## Work to be completed
A full, exact copy of the records below is the required answer.

[Input]

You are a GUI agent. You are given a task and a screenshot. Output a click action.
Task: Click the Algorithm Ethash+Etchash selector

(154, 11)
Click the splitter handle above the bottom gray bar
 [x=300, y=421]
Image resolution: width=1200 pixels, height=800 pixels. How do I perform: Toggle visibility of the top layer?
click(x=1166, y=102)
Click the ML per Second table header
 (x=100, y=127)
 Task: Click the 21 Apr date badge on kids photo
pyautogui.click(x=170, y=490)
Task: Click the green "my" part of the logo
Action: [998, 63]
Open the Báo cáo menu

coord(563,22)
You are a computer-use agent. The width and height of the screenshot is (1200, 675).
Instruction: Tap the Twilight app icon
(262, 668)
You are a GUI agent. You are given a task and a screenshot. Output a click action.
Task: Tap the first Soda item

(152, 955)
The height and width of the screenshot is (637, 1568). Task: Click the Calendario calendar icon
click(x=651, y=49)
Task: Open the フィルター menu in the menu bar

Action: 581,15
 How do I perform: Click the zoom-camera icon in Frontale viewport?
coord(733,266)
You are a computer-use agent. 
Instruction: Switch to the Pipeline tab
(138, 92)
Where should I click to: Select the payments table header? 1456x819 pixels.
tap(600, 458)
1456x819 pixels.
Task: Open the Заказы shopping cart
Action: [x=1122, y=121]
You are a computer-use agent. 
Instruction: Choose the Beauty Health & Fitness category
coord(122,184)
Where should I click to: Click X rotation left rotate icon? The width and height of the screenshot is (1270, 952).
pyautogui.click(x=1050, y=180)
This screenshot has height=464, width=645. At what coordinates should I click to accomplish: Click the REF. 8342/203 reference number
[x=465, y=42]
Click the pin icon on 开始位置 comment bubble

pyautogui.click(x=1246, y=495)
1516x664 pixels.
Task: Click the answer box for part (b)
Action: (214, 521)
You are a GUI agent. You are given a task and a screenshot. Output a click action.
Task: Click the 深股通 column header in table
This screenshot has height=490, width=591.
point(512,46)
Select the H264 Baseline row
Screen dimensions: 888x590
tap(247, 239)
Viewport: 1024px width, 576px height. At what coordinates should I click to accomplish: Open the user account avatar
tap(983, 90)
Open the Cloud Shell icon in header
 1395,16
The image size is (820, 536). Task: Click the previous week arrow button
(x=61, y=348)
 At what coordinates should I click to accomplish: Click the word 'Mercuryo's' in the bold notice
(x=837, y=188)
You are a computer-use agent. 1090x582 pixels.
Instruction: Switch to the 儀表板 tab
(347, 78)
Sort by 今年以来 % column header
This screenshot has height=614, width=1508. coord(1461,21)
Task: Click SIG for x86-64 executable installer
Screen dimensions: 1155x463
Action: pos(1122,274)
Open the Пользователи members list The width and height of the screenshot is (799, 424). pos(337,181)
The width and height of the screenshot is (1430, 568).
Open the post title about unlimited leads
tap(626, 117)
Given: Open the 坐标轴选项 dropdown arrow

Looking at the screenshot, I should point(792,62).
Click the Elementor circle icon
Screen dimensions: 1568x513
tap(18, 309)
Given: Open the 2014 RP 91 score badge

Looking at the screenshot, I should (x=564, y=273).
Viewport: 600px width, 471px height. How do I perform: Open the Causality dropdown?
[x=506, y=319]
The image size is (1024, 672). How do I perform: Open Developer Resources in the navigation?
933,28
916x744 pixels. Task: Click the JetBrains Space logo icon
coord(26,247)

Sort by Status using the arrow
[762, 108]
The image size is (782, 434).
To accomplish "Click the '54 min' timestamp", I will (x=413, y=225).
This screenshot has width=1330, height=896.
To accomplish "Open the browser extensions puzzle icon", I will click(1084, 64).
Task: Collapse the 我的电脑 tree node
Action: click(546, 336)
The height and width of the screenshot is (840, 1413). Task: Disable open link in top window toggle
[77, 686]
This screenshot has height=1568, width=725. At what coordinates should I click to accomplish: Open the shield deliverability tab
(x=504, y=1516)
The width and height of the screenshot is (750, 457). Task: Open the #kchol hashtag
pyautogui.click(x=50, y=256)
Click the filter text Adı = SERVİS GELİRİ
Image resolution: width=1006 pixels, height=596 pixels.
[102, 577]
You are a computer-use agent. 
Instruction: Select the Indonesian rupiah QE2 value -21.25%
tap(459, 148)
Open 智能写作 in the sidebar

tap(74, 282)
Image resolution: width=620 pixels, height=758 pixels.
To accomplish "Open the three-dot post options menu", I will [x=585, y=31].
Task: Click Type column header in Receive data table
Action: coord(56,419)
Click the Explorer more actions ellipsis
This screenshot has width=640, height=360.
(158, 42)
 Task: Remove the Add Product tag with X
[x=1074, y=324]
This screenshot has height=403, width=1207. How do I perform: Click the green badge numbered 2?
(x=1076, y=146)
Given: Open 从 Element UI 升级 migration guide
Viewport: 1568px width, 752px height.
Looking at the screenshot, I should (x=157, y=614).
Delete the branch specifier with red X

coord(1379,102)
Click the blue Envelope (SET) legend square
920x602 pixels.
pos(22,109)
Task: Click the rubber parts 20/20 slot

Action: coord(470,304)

[/Input]

## Task output
You are a GUI agent. You are given a task and a screenshot. Output a click action.
Task: Click the Algorithm Ethash+Etchash selector

(154, 11)
Click the splitter handle above the bottom gray bar
 [x=300, y=421]
Image resolution: width=1200 pixels, height=800 pixels. How do I perform: Toggle visibility of the top layer?
click(x=1166, y=102)
Click the ML per Second table header
 (x=100, y=127)
 Task: Click the 21 Apr date badge on kids photo
pyautogui.click(x=170, y=490)
Task: Click the green "my" part of the logo
Action: [998, 63]
Open the Báo cáo menu

coord(563,22)
You are a computer-use agent. The width and height of the screenshot is (1200, 675).
Instruction: Tap the Twilight app icon
(262, 668)
You are a GUI agent. You are given a task and a screenshot. Output a click action.
Task: Tap the first Soda item

(152, 955)
The height and width of the screenshot is (637, 1568). Task: Click the Calendario calendar icon
click(x=651, y=49)
Task: Open the フィルター menu in the menu bar

Action: 581,15
 How do I perform: Click the zoom-camera icon in Frontale viewport?
coord(733,266)
You are a computer-use agent. 
Instruction: Switch to the Pipeline tab
(138, 92)
Where should I click to: Select the payments table header? 1456x819 pixels.
tap(600, 458)
1456x819 pixels.
Task: Open the Заказы shopping cart
Action: [x=1122, y=121]
You are a computer-use agent. 
Instruction: Choose the Beauty Health & Fitness category
coord(122,184)
Where should I click to: Click X rotation left rotate icon? The width and height of the screenshot is (1270, 952).
pyautogui.click(x=1050, y=180)
This screenshot has height=464, width=645. At what coordinates should I click to accomplish: Click the REF. 8342/203 reference number
[x=465, y=42]
Click the pin icon on 开始位置 comment bubble

pyautogui.click(x=1246, y=495)
1516x664 pixels.
Task: Click the answer box for part (b)
Action: (214, 521)
You are a GUI agent. You are given a task and a screenshot. Output a click action.
Task: Click the 深股通 column header in table
This screenshot has height=490, width=591.
point(512,46)
Select the H264 Baseline row
Screen dimensions: 888x590
tap(247, 239)
Viewport: 1024px width, 576px height. At what coordinates should I click to accomplish: Open the user account avatar
tap(983, 90)
Open the Cloud Shell icon in header
 1395,16
The image size is (820, 536). Task: Click the previous week arrow button
(x=61, y=348)
 At what coordinates should I click to accomplish: Click the word 'Mercuryo's' in the bold notice
(x=837, y=188)
You are a computer-use agent. 1090x582 pixels.
Instruction: Switch to the 儀表板 tab
(347, 78)
Sort by 今年以来 % column header
This screenshot has height=614, width=1508. coord(1461,21)
Task: Click SIG for x86-64 executable installer
Screen dimensions: 1155x463
Action: pos(1122,274)
Open the Пользователи members list The width and height of the screenshot is (799, 424). pos(337,181)
The width and height of the screenshot is (1430, 568).
Open the post title about unlimited leads
tap(626, 117)
Given: Open the 坐标轴选项 dropdown arrow

Looking at the screenshot, I should point(792,62).
Click the Elementor circle icon
Screen dimensions: 1568x513
tap(18, 309)
Given: Open the 2014 RP 91 score badge

Looking at the screenshot, I should (x=564, y=273).
Viewport: 600px width, 471px height. How do I perform: Open the Causality dropdown?
[x=506, y=319]
The image size is (1024, 672). How do I perform: Open Developer Resources in the navigation?
933,28
916x744 pixels. Task: Click the JetBrains Space logo icon
coord(26,247)

Sort by Status using the arrow
[762, 108]
The image size is (782, 434).
To accomplish "Click the '54 min' timestamp", I will (x=413, y=225).
This screenshot has width=1330, height=896.
To accomplish "Open the browser extensions puzzle icon", I will click(1084, 64).
Task: Collapse the 我的电脑 tree node
Action: click(546, 336)
The height and width of the screenshot is (840, 1413). Task: Disable open link in top window toggle
[77, 686]
This screenshot has height=1568, width=725. At what coordinates should I click to accomplish: Open the shield deliverability tab
(x=504, y=1516)
The width and height of the screenshot is (750, 457). Task: Open the #kchol hashtag
pyautogui.click(x=50, y=256)
Click the filter text Adı = SERVİS GELİRİ
Image resolution: width=1006 pixels, height=596 pixels.
[102, 577]
You are a computer-use agent. 
Instruction: Select the Indonesian rupiah QE2 value -21.25%
tap(459, 148)
Open 智能写作 in the sidebar

tap(74, 282)
Image resolution: width=620 pixels, height=758 pixels.
To accomplish "Open the three-dot post options menu", I will [x=585, y=31].
Task: Click Type column header in Receive data table
Action: coord(56,419)
Click the Explorer more actions ellipsis
This screenshot has width=640, height=360.
(158, 42)
 Task: Remove the Add Product tag with X
[x=1074, y=324]
This screenshot has height=403, width=1207. How do I perform: Click the green badge numbered 2?
(x=1076, y=146)
Given: Open 从 Element UI 升级 migration guide
Viewport: 1568px width, 752px height.
Looking at the screenshot, I should (x=157, y=614).
Delete the branch specifier with red X

coord(1379,102)
Click the blue Envelope (SET) legend square
920x602 pixels.
pos(22,109)
Task: Click the rubber parts 20/20 slot

Action: coord(470,304)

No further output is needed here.